Databases can permit one group, or a specific user, to see certain information while restricting another group from viewing it altogether. This functionality happens through the use of database Views.

Polyinstantiation

Poly-instantiation enables a table that contains multiple tuples with the same primary keys, with each instance distinguished by a security level.

Polyinstantiation is a process of interactively producing more detailed versions of objects by populating variables with different values or other variables. It is often used to prevent inference attacks.

Online Transaction Processing

Online transaction processing (OLTP) is generally used when databases are clustered to provide fault tolerance and higher performance. OLTP provides mechanisms that watch for problems and deal with them appropriately when they do occur.

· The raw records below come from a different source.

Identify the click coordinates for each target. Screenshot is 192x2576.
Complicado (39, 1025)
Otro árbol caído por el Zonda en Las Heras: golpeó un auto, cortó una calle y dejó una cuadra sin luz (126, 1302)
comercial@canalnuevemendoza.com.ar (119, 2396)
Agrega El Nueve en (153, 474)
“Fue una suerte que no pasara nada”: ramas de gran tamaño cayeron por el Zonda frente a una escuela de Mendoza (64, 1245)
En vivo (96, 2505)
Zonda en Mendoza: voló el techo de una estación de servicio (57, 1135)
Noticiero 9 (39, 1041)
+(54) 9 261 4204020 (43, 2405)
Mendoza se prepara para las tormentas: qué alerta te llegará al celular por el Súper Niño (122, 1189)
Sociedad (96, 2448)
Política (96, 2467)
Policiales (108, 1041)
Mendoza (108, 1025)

The main goal of OLTP is to ensure that transactions either happen properly or don’t happen at all.

ACID test:

  • Atomicity Divides transactions into units of work and ensures that all modifications take effect or none takes effect.
  • Consistency A transaction must follow the integrity policy developed for that particular database and ensure all data is consistent in the different databases.
  • Isolation Transactions execute in isolation until completed, without interacting with other transactions.
  • Durability Once the transaction is verified as accurate on all systems, it is committed and the databases cannot be rolled back.

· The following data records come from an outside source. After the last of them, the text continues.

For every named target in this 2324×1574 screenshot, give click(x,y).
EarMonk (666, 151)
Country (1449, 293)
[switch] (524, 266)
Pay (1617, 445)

Data Warehousing and Data Mining

Data warehousing combines data from multiple databases or data sources into a large database for the purpose of providing more extensive information retrieval and data analysis.

Data mining is the process of massaging the data held in the data warehouse into more useful information. Data-mining tools are used to find an association and correlation in data to produce metadata. Metadata can show previously unseen relationships between individual subsets of information.

The goal of data warehouses and data mining is to be able to extract information to gain knowledge about the activities and trends within the organization.

Data mining is the process of analyzing a data warehouse using tools that look for trends, correlations, relationships, and anomalies without knowing the meaning of the data. Metadata is the result of storing data within a data warehouse and mining the data with tools. Data goes into a data warehouse and metadata comes out of that data warehouse.

Data mining is also known as knowledge discovery in database (KDD), and is a combination of techniques to identify valid and useful patterns.

The following are three approaches used in KDD systems to uncover these patterns:

  • Classification Groups together data according to shared similarities
  • Probabilistic Identifies data interdependencies and applies probabilities to their relationships
  • Statistical Identifies relationships between data elements and uses rule discovery

Big data is broadly defined as very large data sets with characteristics that make them unsuitable for traditional analysis techniques.